WRITTEN REQUEST.
Copy out this listing word for word, every line.

··· PROVIDED DATA

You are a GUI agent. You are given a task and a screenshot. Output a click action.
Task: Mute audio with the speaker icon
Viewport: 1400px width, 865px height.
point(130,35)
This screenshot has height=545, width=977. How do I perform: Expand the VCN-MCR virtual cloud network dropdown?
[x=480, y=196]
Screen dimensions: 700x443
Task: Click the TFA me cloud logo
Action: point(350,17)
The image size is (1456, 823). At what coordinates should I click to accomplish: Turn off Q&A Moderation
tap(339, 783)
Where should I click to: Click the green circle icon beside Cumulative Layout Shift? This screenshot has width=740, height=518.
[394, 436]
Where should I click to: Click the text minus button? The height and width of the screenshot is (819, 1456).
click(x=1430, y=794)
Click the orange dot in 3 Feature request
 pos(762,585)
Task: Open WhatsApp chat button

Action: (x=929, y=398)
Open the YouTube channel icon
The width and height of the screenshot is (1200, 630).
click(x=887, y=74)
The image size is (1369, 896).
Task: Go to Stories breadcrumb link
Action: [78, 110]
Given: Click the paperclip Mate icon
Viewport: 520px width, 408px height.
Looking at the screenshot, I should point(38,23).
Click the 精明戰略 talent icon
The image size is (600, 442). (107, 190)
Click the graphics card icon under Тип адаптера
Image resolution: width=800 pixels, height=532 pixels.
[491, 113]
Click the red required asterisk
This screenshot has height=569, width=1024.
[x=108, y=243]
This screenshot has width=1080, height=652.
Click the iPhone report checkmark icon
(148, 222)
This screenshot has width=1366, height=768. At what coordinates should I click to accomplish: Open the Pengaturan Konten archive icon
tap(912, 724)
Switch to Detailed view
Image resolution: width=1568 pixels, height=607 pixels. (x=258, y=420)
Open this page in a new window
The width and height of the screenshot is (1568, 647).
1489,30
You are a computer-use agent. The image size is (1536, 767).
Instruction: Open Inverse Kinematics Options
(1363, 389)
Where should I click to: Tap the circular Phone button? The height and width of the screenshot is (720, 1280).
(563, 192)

······

EXERCISE RESPONSE.
You are a GUI agent. You are given a task and a screenshot. Output a click action.
Task: Mute audio with the speaker icon
Viewport: 1400px width, 865px height.
point(130,35)
This screenshot has height=545, width=977. How do I perform: Expand the VCN-MCR virtual cloud network dropdown?
[x=480, y=196]
Screen dimensions: 700x443
Task: Click the TFA me cloud logo
Action: point(350,17)
The image size is (1456, 823). At what coordinates should I click to accomplish: Turn off Q&A Moderation
tap(339, 783)
Where should I click to: Click the green circle icon beside Cumulative Layout Shift? This screenshot has width=740, height=518.
[394, 436]
Where should I click to: Click the text minus button? The height and width of the screenshot is (819, 1456).
click(x=1430, y=794)
Click the orange dot in 3 Feature request
 pos(762,585)
Task: Open WhatsApp chat button

Action: (x=929, y=398)
Open the YouTube channel icon
The width and height of the screenshot is (1200, 630).
click(x=887, y=74)
The image size is (1369, 896).
Task: Go to Stories breadcrumb link
Action: [78, 110]
Given: Click the paperclip Mate icon
Viewport: 520px width, 408px height.
Looking at the screenshot, I should point(38,23).
Click the 精明戰略 talent icon
The image size is (600, 442). (107, 190)
Click the graphics card icon under Тип адаптера
Image resolution: width=800 pixels, height=532 pixels.
[491, 113]
Click the red required asterisk
This screenshot has height=569, width=1024.
[x=108, y=243]
This screenshot has width=1080, height=652.
Click the iPhone report checkmark icon
(148, 222)
This screenshot has width=1366, height=768. At what coordinates should I click to accomplish: Open the Pengaturan Konten archive icon
tap(912, 724)
Switch to Detailed view
Image resolution: width=1568 pixels, height=607 pixels. (x=258, y=420)
Open this page in a new window
The width and height of the screenshot is (1568, 647).
1489,30
You are a computer-use agent. The image size is (1536, 767).
Instruction: Open Inverse Kinematics Options
(1363, 389)
Where should I click to: Tap the circular Phone button? The height and width of the screenshot is (720, 1280).
(563, 192)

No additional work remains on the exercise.